--- Material shown Enclosed Below ---
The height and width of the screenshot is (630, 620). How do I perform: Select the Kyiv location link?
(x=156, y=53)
--- End of Enclosed Material shown ---
--- Material shown Enclosed Below ---
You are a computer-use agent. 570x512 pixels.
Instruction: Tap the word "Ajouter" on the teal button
--- End of Enclosed Material shown ---
--- Material shown Enclosed Below ---
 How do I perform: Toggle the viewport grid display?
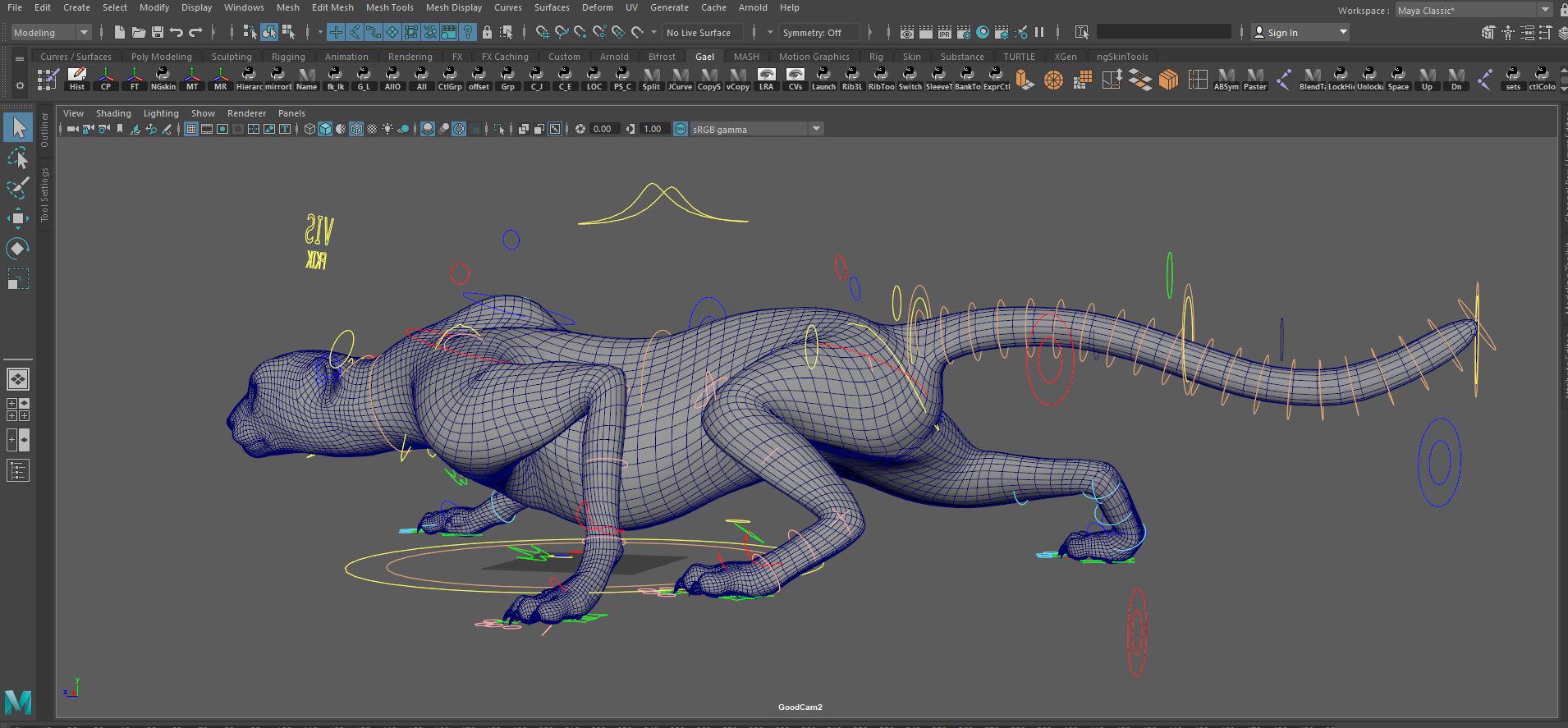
--- End of Enclosed Material shown ---
* **Brief**:
Taking the listing above as the source, transcribe only the lines starting at the line with "You are a computer-use agent. 570x512 pixels." and going through the line with "Instruction: Tap the", unaltered and with both ends included.

* **Task solution**:
You are a computer-use agent. 570x512 pixels.
Instruction: Tap the word "Ajouter" on the teal button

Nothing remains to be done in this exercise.